→ **TASK DESCRIPTION**: Name every person identified by name in the article below about the Fuji Park ballot dispute.

[start PAGE EXTRACT]

Criticizing a recent district court decision as lacking details, Carson City supervisors voted 5-0 Tuesday to appeal to the state's highest court whether they will have to place on the November ballot an ordinance asking to preserve Fuji Park and the city's fairgrounds.

They also decided to continue down a "messy" path to prepare both their own advisory question and the ordinance presented to them on a 3,400-signature petition, although they expect only one question to be on the ballot.

Judge Michael Griffin decided April 15 that Carson residents deserve a chance to vote on the ordinance submitted by petition. If it passes, he said, city officials can challenge its constitutionality.

Supervisors disagreed, saying it would be a waste of time to campaign for or against an ordinance that won't stand up in court. They were also chagrined Griffin offered no detailed explanation.

"It is rather unfortunate that the judge did not take the time or the opportunity to give us an opinion of how the decision was framed," Mayor Ray Masayko said. "Do we need to get that? This member of the board does before we go out there with a question."

Masayko and Supervisor Richard Staub criticized Griffin's decision, and Staub suggested politics may have swayed the ruling.

"Is Judge Griffin up for re-election? Looking at the decision, I wonder if he is," Staub said. "I feel deprived the court decision came down the way it did. That is sometimes the politics of the issue instead of the legality of the issue."

About 30 people listened to a two-hour discussion as the supervisors weighed their options. Several, including members of the Concerned Citizens to Save Fuji Park and the Fairgrounds, who circulated the petition, urged supervisors to place just one question -- the initiative ordinance -- on the ballot.

"Keep the initiative only on the ballot," Judy Larquier said. "The public has spoken about what they want to do with the park and the rest of the community needs to vote on it without being confused."

Chamber of Commerce representatives encouraged the city to appeal the decision to the Supreme Court.

Concerned Citizen representative Jon Nowlin argued the city's advisory question, with references to preserving Fuji Park but developing the fairgrounds, will confuse voters.

Masayko said Carson City's appeal would clarify the initiative petition process for other Nevada counties.

"I don't think there's a member sitting here who wants to take steps to deny the citizens of Carson City their opinion on this matter," Masayko said. "There are just two different ways to get there.

"We're not trying to side-step the issue; we're trying to clarify the issue."

Two committees, drafting the pros and cons of each ballot question, will work until the Supreme Court makes a decision or July 15 when language for the November ballot must be submitted.

The future of the fairgrounds, which sits in the middle of the region's hottest commercial property, has been enveloped in controversy since the city decided to sell vacant Fuji Park land to Costco in 1999. Community members were angered last year when the city offered the fairgrounds to Wal-Mart to keep the retailer from relocating in North Douglas County. The Concerned Citizens responded with the initiative petition, and city officials responded with the alternate ballot question, promising to abide by its outcome.


Carson City's advisory question:

"While retaining and improving the area known as Fuji Park, should Carson City make available for commercial development City property known as the Carson City Fairgrounds?"

Concerned Citizen's proposed ordinance:

"Fuji Park and Carson City Fairgrounds be maintained and improved in not less than its present size as a park in perpetuity."

[end PAGE EXTRACT]
[start PROVIDED MATERIAL]

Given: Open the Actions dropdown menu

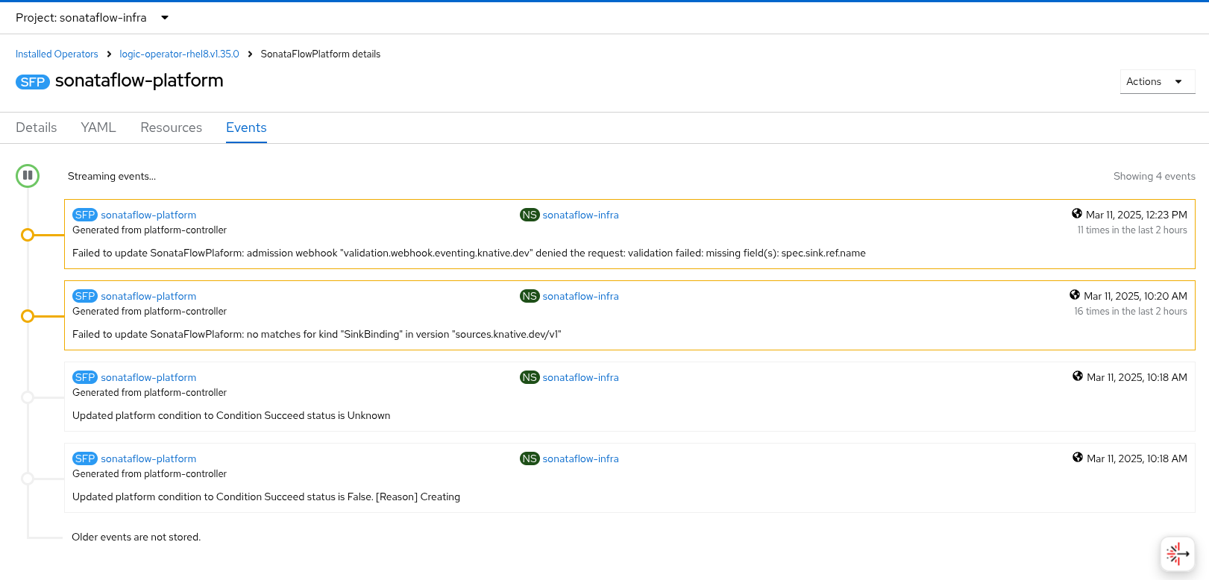Looking at the screenshot, I should tap(1157, 82).
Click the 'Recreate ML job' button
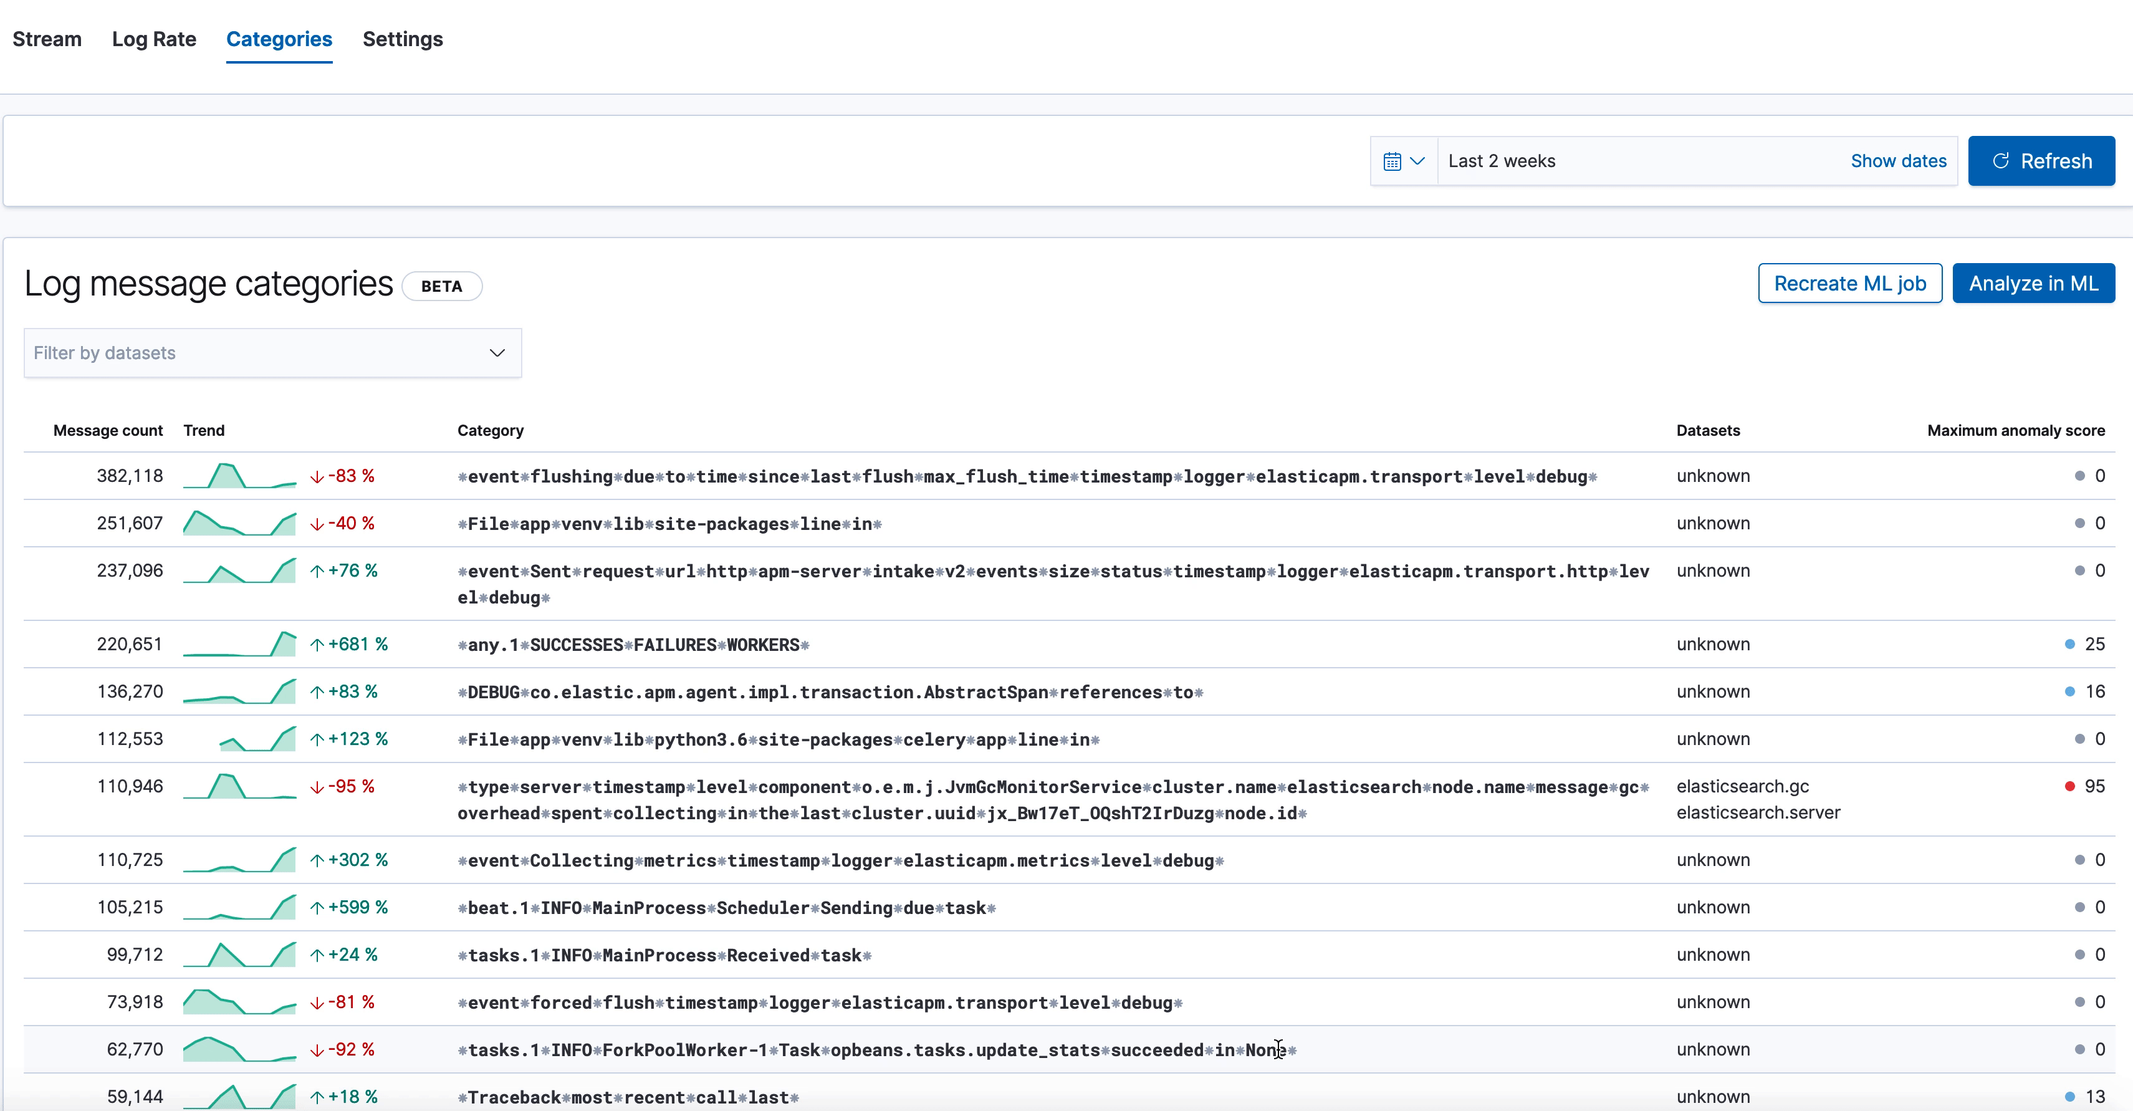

[end PROVIDED MATERIAL]

→ **WORKED ANSWER**: Michael Griffin, Ray Masayko, Richard Staub, Judy Larquier, Jon Nowlin